- _EXERCISE INSTRUCTIONS_
From the line containing "Task: Open 2023" through the last line of the records, print every line exactly and nothing more.

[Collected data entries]

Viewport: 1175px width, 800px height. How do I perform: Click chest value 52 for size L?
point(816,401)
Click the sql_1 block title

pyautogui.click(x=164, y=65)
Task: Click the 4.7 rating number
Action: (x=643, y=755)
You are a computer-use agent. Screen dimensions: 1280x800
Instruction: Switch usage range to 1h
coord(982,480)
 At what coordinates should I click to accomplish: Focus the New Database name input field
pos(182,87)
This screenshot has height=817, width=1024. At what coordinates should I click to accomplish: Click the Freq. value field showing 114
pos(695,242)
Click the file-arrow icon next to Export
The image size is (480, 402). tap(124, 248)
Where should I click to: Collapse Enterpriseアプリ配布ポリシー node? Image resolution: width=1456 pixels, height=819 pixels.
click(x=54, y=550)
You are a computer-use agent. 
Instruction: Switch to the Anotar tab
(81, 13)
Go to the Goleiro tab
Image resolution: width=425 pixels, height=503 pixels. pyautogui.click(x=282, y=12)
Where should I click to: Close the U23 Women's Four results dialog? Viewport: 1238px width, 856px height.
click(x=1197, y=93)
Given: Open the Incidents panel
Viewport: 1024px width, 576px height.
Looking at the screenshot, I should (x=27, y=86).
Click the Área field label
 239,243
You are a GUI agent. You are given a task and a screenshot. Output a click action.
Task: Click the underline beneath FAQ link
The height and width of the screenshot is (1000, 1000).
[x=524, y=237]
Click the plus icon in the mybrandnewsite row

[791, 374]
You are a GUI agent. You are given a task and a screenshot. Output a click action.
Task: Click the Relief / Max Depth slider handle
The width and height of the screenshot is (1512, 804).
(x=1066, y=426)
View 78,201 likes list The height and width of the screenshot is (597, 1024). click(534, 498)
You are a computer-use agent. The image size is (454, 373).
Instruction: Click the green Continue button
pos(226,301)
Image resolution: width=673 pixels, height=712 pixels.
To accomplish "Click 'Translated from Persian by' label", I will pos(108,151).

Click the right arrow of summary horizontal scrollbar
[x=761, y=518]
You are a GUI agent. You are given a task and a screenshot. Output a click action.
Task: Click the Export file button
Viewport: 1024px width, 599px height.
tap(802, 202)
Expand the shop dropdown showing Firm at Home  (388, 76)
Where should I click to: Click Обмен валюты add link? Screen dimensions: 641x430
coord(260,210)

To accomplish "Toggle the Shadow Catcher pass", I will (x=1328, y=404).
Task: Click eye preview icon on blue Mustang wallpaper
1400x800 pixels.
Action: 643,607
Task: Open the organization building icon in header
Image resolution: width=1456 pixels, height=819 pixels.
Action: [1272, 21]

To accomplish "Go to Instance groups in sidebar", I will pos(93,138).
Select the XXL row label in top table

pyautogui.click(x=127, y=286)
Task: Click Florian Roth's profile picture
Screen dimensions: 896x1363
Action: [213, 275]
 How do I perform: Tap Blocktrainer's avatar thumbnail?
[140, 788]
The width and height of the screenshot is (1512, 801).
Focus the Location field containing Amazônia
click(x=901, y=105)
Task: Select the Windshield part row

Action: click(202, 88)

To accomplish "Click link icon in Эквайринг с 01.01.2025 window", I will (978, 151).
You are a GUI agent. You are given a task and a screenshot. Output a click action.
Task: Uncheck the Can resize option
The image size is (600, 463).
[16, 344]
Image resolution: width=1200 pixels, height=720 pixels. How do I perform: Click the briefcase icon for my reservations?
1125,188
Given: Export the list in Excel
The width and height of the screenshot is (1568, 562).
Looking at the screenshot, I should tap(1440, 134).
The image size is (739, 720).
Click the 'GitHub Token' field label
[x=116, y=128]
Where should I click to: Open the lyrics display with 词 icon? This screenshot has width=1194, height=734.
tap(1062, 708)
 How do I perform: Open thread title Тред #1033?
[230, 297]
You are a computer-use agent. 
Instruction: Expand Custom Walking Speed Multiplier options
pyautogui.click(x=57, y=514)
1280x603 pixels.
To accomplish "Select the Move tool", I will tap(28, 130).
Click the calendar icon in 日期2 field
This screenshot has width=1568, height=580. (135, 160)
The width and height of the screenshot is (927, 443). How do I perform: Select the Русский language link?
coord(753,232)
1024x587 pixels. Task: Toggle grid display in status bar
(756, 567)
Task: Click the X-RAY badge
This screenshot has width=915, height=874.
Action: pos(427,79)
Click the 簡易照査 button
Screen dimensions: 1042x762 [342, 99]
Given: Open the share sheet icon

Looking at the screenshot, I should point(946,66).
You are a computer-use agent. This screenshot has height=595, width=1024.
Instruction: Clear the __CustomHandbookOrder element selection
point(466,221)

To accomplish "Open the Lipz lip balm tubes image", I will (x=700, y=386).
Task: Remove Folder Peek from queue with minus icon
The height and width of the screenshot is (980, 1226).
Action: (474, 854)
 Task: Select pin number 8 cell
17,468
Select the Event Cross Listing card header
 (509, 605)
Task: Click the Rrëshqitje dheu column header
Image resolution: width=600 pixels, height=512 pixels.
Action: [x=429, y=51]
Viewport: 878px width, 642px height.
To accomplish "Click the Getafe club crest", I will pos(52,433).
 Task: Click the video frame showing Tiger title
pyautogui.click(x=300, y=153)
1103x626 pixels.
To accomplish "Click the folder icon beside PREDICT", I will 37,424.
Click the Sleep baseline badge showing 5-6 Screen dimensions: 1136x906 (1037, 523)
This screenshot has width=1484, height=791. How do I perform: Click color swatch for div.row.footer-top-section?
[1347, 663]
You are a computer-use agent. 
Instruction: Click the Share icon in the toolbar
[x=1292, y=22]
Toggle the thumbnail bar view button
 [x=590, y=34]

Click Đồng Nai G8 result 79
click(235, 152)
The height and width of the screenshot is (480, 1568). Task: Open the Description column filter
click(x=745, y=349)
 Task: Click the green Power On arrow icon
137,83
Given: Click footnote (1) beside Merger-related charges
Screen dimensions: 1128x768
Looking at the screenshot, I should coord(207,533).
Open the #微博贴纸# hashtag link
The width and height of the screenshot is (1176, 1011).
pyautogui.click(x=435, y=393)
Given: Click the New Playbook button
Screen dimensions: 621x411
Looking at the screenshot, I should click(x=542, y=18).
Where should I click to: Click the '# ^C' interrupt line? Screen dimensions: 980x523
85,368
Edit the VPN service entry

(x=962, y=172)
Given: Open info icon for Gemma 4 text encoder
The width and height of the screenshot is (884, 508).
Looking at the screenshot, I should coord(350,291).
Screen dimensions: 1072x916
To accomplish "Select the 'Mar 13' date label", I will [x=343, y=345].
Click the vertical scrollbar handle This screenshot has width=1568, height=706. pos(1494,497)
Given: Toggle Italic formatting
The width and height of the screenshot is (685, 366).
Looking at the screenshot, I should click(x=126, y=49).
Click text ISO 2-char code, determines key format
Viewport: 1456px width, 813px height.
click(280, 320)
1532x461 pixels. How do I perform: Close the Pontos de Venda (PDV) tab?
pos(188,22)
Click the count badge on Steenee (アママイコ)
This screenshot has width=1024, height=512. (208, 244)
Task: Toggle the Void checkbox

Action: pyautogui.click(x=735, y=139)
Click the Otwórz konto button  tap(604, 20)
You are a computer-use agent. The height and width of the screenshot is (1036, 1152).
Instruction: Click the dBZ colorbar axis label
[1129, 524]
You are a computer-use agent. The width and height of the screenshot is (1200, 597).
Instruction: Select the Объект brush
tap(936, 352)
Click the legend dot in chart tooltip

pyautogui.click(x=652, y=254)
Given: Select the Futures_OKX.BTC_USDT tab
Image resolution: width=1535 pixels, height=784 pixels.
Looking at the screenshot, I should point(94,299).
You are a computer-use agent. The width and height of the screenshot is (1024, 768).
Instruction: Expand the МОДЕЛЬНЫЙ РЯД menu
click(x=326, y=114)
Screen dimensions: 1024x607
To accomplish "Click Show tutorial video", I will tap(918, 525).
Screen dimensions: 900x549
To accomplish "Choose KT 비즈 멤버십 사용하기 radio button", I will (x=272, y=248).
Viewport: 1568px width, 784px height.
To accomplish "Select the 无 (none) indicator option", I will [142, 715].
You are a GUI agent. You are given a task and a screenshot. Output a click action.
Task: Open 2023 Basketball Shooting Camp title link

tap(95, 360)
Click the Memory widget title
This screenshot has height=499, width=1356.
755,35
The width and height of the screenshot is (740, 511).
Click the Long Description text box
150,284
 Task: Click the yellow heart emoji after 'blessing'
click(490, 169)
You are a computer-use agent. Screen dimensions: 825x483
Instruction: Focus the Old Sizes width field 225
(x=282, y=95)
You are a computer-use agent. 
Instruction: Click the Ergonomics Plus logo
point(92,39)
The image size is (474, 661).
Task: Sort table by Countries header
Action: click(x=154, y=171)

- _RESPONSE BELOW_
Task: Open 2023 Basketball Shooting Camp title link

tap(95, 360)
Click the Memory widget title
This screenshot has height=499, width=1356.
755,35
The width and height of the screenshot is (740, 511).
Click the Long Description text box
150,284
 Task: Click the yellow heart emoji after 'blessing'
click(490, 169)
You are a computer-use agent. Screen dimensions: 825x483
Instruction: Focus the Old Sizes width field 225
(x=282, y=95)
You are a computer-use agent. 
Instruction: Click the Ergonomics Plus logo
point(92,39)
The image size is (474, 661).
Task: Sort table by Countries header
Action: click(x=154, y=171)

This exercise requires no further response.